D.C.: Being a magazine child, do you ever feel artistic impulses pulling you in an opposite direction from editorial limitations?

A.L.: No, I’ve always been spoiled rotten that way. I pretty much do what I want. I’ve had the best schooling you could possibly have. I was working when there were no Life or Look, in the early seventies; most photographers had to appear in Time or Newsweek and there was no room there for big photographs.

D.C.: The writer Isak Dinesen said something to the effect that we are known by the masks we wear. In your work, the most obvious example is the very famous Meryl Streep picture, in which she pinches and tugs at an actual mask. Do you feel that you’re portraying something about a celebrity that the public already knows?

A.L.: I feel comfortable doing the most obvious thing. I mean, who else is doing them? I’d like to think of myself as doing portrait work for the rest of my life. Maybe 20 years from now you’ll look at it and it will have its point. I think it’s fine enough to take the image that’s at hand and photograph that. To a certain extent, I don’t think you can get much deeper than that.

Meryl Streep, 1981. Copyright ©Annie Leibovitz. All Rights Reserved.

D.C.: Do you ever feel you are creating an image for a subject?

A.L.: With some of them, I have tampered with their image but I think with age and experience you learn there is enough already there. Again, it may be exaggerated for the picture. I think what I’m best at is surmising something that I see right away and doing that. The Blues Brothers are blue, so I painted them blue. It’s the stupidest thing you could possibly do. But to say it is one thing. To actually look at it is different. It was successful at its time. Whether this stuff is going to last is something else.

D.C.: When you have a photographic subject, and these are all very famous people, what kind of give and take goes on? Do you say, “I have this idea, let’s sit down and discuss it?

A.L.: They pretty much know what is expected. I just worked with Diane Keaton and we had a great time because she really waned to almost not be in the picture… This was for a Vanity Fair cover. The cover is not a ‘photograph’, but a completely different problem. The cover was problem-solving. Somehow or another, we did a really nice piece of work together. I had a list of ideas. She’s always evading the press or hiding, and I always saw her in the corner of this picture. She did a book called Reservations, about hotel rooms. So I saw one of those rooms with her practically not I the picture. You have to look in the room and say, “Where is Diane Keaton?’ It seemed like the natural thing to do and she really liked the idea. That’s one kind of photograph. I don’t know if it’s necessary to work that closely with people. When they want to work like that, it’s a lot of fun. With the Hall of Fame in Vanity Fair, I had fifteen minutes with Mario Cuomo. Of course, it looks like it!

D.C.: Do you show favoritism, or the reverse? Are there certain celebrities that you’ve had to work with with whom you felt uncomfortable?

--

## GIVEN TASK 1
From the photography interview, write out the passage that begins at the words "A.L.: I feel" and stops after the words "deeper than that.".
## GIVEN TASK 2
According to the photography interview, how much time did the photographer have with Mario Cuomo for the Hall of Fame in Vanity Fair?
## GIVEN TASK 3
Write what comes next in the photography interview, starting after its final question.

## STORED RECORDS

--

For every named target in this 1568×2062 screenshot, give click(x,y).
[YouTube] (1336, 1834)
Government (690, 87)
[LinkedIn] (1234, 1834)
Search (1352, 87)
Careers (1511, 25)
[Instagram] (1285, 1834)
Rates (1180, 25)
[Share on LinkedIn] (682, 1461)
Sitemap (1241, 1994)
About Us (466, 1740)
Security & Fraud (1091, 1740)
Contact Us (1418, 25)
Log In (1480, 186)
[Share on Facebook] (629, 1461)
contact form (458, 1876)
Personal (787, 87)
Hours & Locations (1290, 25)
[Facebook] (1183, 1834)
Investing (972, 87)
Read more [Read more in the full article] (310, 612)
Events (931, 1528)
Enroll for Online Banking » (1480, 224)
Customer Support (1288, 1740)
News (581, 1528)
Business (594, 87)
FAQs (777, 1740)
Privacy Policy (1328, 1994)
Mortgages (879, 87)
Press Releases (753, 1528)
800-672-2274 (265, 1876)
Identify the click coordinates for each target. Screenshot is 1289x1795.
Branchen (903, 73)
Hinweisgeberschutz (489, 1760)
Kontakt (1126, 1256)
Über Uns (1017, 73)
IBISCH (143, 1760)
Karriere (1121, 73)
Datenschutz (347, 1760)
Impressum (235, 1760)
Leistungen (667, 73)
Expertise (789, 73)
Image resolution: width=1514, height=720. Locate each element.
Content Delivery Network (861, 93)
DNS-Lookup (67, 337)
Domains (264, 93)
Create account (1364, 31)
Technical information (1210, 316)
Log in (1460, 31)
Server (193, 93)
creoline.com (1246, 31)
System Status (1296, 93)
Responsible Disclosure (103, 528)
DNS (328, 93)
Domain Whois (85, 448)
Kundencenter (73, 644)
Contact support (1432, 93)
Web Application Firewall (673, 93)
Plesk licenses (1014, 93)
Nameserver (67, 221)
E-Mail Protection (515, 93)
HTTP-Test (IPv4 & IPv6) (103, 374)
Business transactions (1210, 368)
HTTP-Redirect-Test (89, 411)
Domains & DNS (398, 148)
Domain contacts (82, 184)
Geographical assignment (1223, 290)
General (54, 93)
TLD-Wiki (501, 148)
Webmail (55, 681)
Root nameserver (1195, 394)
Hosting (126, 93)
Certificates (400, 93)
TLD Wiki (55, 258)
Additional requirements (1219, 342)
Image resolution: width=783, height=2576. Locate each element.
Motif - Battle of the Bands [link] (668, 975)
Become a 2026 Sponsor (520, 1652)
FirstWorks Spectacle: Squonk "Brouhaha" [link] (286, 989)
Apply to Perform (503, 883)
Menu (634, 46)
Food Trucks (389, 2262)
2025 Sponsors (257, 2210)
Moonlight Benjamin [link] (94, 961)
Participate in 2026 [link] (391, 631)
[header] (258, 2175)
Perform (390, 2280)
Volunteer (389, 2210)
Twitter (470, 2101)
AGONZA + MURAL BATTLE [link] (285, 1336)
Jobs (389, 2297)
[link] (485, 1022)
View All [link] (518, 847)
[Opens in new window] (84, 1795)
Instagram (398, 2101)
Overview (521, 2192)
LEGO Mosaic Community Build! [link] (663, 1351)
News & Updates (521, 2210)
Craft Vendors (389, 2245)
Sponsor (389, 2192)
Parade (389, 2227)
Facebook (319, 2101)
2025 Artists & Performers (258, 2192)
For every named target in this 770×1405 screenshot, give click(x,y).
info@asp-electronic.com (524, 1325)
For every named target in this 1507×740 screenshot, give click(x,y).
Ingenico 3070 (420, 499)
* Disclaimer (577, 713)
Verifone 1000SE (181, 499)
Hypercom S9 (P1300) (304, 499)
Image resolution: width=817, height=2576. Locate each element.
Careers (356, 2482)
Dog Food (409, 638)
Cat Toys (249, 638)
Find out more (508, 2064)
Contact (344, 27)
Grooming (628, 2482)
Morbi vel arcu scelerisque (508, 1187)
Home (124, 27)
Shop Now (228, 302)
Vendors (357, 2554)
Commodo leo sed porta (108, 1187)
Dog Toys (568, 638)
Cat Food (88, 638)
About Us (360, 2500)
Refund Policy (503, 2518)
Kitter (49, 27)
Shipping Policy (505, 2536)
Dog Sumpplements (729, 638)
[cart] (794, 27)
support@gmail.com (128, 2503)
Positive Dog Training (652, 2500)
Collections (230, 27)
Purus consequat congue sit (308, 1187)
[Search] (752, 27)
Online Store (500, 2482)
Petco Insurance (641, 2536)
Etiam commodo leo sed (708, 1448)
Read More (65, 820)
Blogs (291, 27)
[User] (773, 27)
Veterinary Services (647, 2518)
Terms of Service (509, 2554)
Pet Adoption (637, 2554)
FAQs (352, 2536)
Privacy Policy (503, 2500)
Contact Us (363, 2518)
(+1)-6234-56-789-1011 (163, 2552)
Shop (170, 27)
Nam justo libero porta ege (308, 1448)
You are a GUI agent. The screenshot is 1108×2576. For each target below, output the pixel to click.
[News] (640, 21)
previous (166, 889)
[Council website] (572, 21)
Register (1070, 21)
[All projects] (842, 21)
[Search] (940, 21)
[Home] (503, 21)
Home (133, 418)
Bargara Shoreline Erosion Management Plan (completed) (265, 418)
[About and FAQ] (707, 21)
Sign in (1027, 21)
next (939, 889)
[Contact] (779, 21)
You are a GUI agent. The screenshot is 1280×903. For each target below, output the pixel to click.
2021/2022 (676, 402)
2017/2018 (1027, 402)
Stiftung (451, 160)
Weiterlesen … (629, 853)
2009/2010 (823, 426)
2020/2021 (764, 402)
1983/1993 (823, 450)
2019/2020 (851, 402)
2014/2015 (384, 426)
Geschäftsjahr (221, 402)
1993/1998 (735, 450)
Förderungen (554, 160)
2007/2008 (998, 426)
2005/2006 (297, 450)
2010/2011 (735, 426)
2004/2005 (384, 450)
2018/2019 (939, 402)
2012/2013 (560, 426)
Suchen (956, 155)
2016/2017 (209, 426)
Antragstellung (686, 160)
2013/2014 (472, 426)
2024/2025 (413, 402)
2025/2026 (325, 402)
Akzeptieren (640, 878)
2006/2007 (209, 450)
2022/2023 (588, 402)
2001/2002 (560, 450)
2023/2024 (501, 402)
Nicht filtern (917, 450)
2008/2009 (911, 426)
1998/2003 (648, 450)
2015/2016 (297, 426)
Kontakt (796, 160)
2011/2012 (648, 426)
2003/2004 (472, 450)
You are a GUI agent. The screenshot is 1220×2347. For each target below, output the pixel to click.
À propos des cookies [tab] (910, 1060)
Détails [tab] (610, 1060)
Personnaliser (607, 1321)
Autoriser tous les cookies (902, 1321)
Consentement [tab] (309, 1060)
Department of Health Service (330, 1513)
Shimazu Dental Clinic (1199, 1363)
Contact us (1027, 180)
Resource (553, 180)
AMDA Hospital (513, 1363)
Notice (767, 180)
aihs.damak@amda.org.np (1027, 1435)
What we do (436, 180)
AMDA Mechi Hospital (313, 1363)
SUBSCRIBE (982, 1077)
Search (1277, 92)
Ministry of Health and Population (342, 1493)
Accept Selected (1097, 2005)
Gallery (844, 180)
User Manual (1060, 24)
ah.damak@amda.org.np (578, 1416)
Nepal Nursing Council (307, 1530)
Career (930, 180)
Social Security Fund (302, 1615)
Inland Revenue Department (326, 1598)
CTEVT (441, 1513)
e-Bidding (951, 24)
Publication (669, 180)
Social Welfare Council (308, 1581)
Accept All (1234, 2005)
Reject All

--

## TASK RESPONSE 1
A.L.: I feel comfortable doing the most obvious thing. I mean, who else is doing them? I’d like to think of myself as doing portrait work for the rest of my life. Maybe 20 years from now you’ll look at it and it will have its point. I think it’s fine enough to take the image that’s at hand and photograph that. To a certain extent, I don’t think you can get much deeper than that.

## TASK RESPONSE 2
Fifteen minutes.

## TASK RESPONSE 3
A.L.: Yes, but being in business long enough, you realize that just because you dislike someone, it’s no reason to take a bad picture. You can show dislike. Actually, I didn’t really like Rodney Dangerfield’s personality, but that picture was a turning point for me because I was able to express my dislike with a crying baby. I learned something from Richard Avedon. He did a shooting with Fleetwood Mac for the cover of Rolling Stone and he had said it was the worst session he had ever had in his life, they were the rudest people, they wouldn’t sit long enough. Then I saw the picture, and it was a great picture. I learned there was no reason not to get a great picture, you’re a professional. I find that professionalism leaves more room for creativity. The more disciplined I am with my working relationships, the more productive I can become.

D.C.: Do you ever stand back and think, “This is fun, what a great way to make a living?”

A.L.: More so than ever. This week I happen to be really happy in my work. I want to be grateful for everything that’s going on… But it’s a tremendous amount of work. It looks glamorous and it’s not. You succeed if it looks easy. My organization is better now, I have a good assistant, and the people at Vanity Fair have been great… I don’t think there’s any magic to my work, though. It really has been that I work hard. (She adds facetiously) And I have no personal life and go home and make myself lean cuisine dinners.

D.C.: Do you ever find that that is the case?

A.L.: That was true when I was working at Rolling Stone. I had no time to catch up with myself and find out what I wanted to do. I do have more of a personal life now. But it’s so easy to just want to work all the time because I feel much more comfortable working.

D.C.: What direction would you like your work to take in the future?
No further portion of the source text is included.